Dave Meslin, in the first of what I hope will be a bunch of columns for the Toronto Star, writes about Ford’s sometimes exaggerated views on cycling:
Ford says “cyclists are putting their lives at risk every time they go on the road,” and his solution is both simple and practical: “We have to widen our sidewalks, split them basically in half, pedestrians on one side, closest to the stores, and the cyclists on the other side. It will work in this city.”
This might not be the right solution for every street, but the idea of physically separating cyclists from motor traffic, where possible, is a good one. It encourages more people to try cycling. The concept is not new, nor radical. It’s just common sense, and that’s why separated lanes are being used in cities all across the world, from Berlin to Manhattan to Montreal.
I appreciate the call for a more nuanced perspective on these kinds of things, but my short response to this piece would be simple: just because you’re not advocating AGAINST something doesn’t mean you’re an advocate FOR something.
Case in point: after Councillor Denzil Minnan-Wong, chair of the Public Works & Infrastructure Committee, revealed his plan for physically separated bike lanes in the downtown core in January, the response from the Mayor’s Office was swift. This kind of thing, they said, was simply not a priority.
On a related note: There’s a bizarro world fight simmering over this issue, stemming from the Toronto Cyclists Union enthusiastic support of Minnan-Wong’s plan. They’ve even asked neighbourhood groups to write letters in support of the plan. This has put them at odds with Adam Vaughan, who has written a detailed letter explaing why he’s against Minnan-Wong’s proposals. Needless to say, if you had said last year that the Cyclists Union would be allied with Denzil Minnan-Wong, de facto leader of the “War on Cars” brigade during the Jarvis debates, against lefty man-of-the-people Adam Vaughan you’d probably have been called crazy. But here we are.
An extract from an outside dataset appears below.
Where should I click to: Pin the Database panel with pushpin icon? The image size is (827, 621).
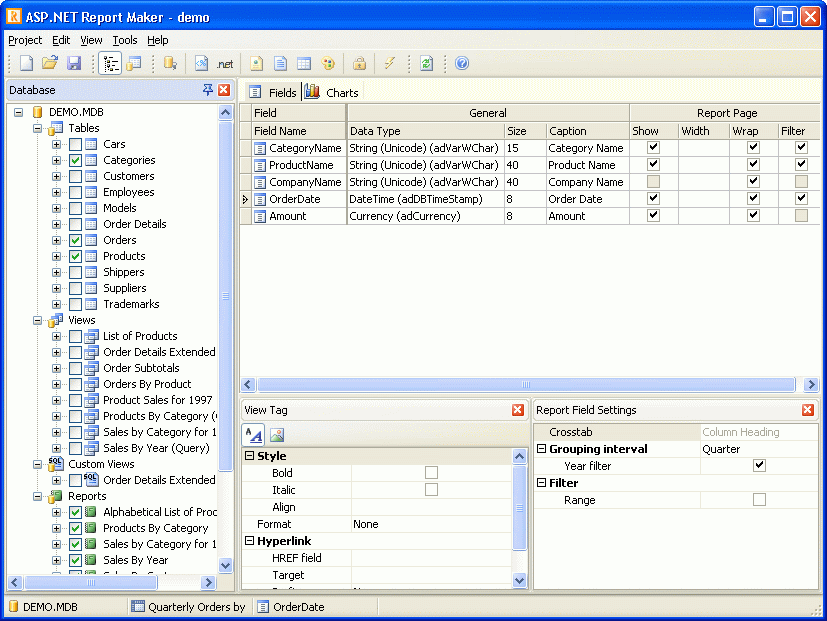click(207, 90)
I’d echo a call for a more nuanced approach to this issue. There are good reasons to be cautious when looking at Minnan-Wong’s plan, particularly as it may represent the sum total of all the on-street bike lanes this administration wishes to build. (In a 2009 interview with BlogTO, Minnan-Wong said “it’s not practical” for lots of bike lanes downtown: “Let’s determine where there might be one or two of them that they can use and let’s invest in those.”) But it would also be a shame to oppose it out-of-hand, as any new cycling infrastructure would be welcome at this point, particularly a new east-west route on Richmond Street.